Кожа под пальцами горячая и чуть припухла. У меня тоже есть метка, такая же, как у Серпетиса — солнце, клеймо, которым нас отметила Энефрет.

Но вот я ощупываю свою метку и понимаю, что ошибся, и это не солнце. Тоненький еле заметный под пальцами обруч окружает пятно, и лучи идут к нему, как спицы от ступицы к ободу.

Это не солнце.

Это не солнце нарисовала на наших телах смуглолицая Энефрет.

Это колесо.

21. ОТШЕЛЬНИЦА

Холодная вода ручья чиста и прозрачна. Как будто не было в ней гнили и смрада, как будто не хотела она утопить нас в своей зеленой мути. Я промываю песком волосы, ополаскиваю одежду, испачканную зловонной тиной. Одеваюсь в чистое и ложусь в свою кровать, поджав ноги и глотая слезы.

Эти руки, эти омерзительные прикосновения. Я все еще ощущаю их на теле. Как и взгляды, скользящие по коже, как и голоса, обсуждающие, кто же лишит меня невинности.

Инетис кажется такой невозмутимой. Она приносит мне суп в плошке, ставит его на камень возле кровати и уходит. Я поднимаюсь и ем, и вижу через окно, как она стоит снаружи, держа в руке брошенный мужчинами друс. Смотрит в сторону тропы, вглядывается в лес.

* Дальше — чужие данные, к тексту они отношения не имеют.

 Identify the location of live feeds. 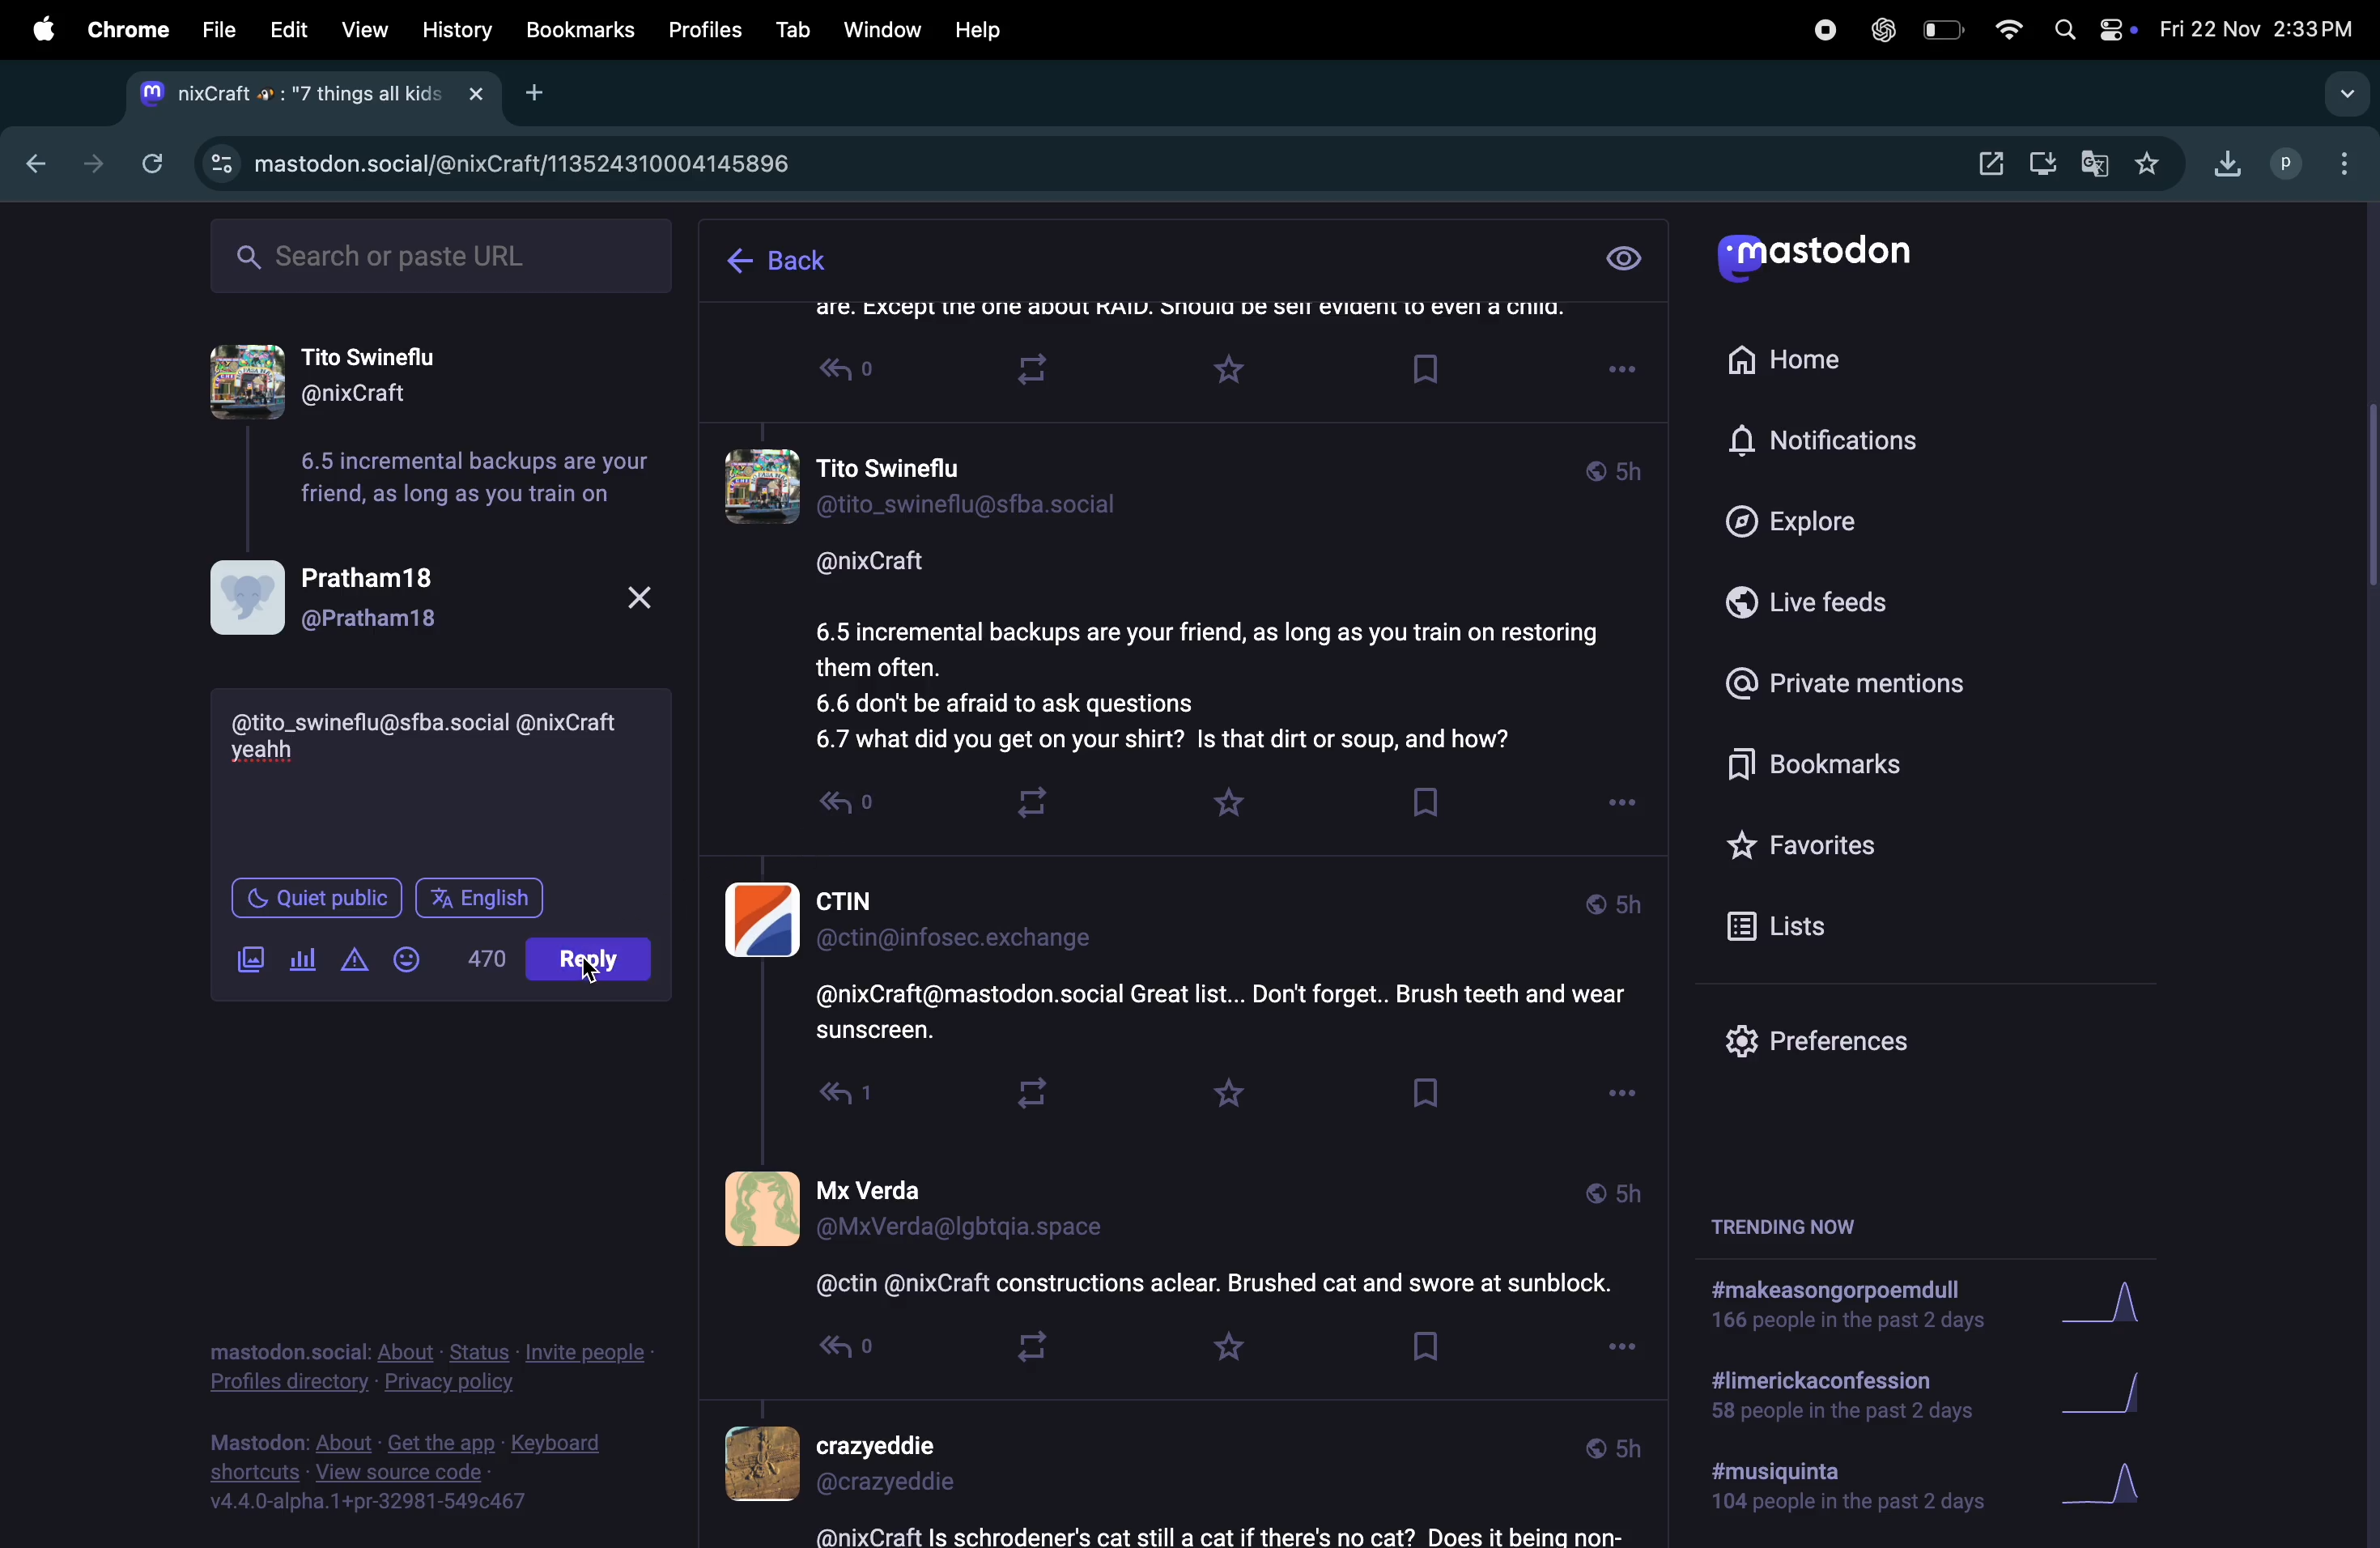
(1841, 607).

Эти люди искали Серпетиса, и у них была дорожная трава. Я вспоминаю их вопросы, на которые мне пришлось дать правдивые ответы. Серпетис очень им нужен. Он очень нужен наместнику, без помощи и разрешения которого им ни за что бы не пробраться в такую даль. Но зачем они ищут его? И почему наместник думает, что он в вековечном лесу? На эти вопросы у меня нет ответов, но я очень хотела бы их знать.

— Откуда ты знаешь этого мужчину? — спрашивает Инетис вечером, когда мы садимся трапезничать. За закрытым шкурой окном льет дождь, ветер бьет в стену, словно бешеный зверь, и кажется, что домик шатается под его ударами.

Я ковыряю сухую лепешку, отщипываю пальцами маленькие кусочки и кладу в рот.

— Я лечила его, — говорю я. Тут же поправляю сама себя: Мастер лечил.

Она глядит на меня, и я чувствую, как по щекам под этим пристальным взглядом ползет румянец. Слова срываются с моих губ прежде, чем я успеваю их остановить, но не только необходимость говорить правду движет мной. Здесь что-то иное, здесь желание рассказать кому-то — другому человеку, другой женщине о том, что я чувствую внутри.

— Я постоянно думаю о нем, — говорю я.

Инетис чуть наклоняет голову.

— С того момента, как я увидела его, я думаю о нем, — говорю я. — Или даже раньше.

Инетис молчит, но по ее глазам я вижу, что она понимает меня. И это странно — говорить ей такие вещи, просто говорить, не объясняя — и видеть, что она понимает, что я хочу сказать.

— Я знала его недолго, всего несколько дней, но когда он уехал, что-то словно покинуло меня. Что-то вышло из меня, вот отсюда. — Я касаюсь рукой груди. — И ушло с ним.

— Ты влюблена в него, — говорит Инетис с легкой улыбкой на губах. Повторяет снова, словно пробуя слово на кончике языка. — Влюблена.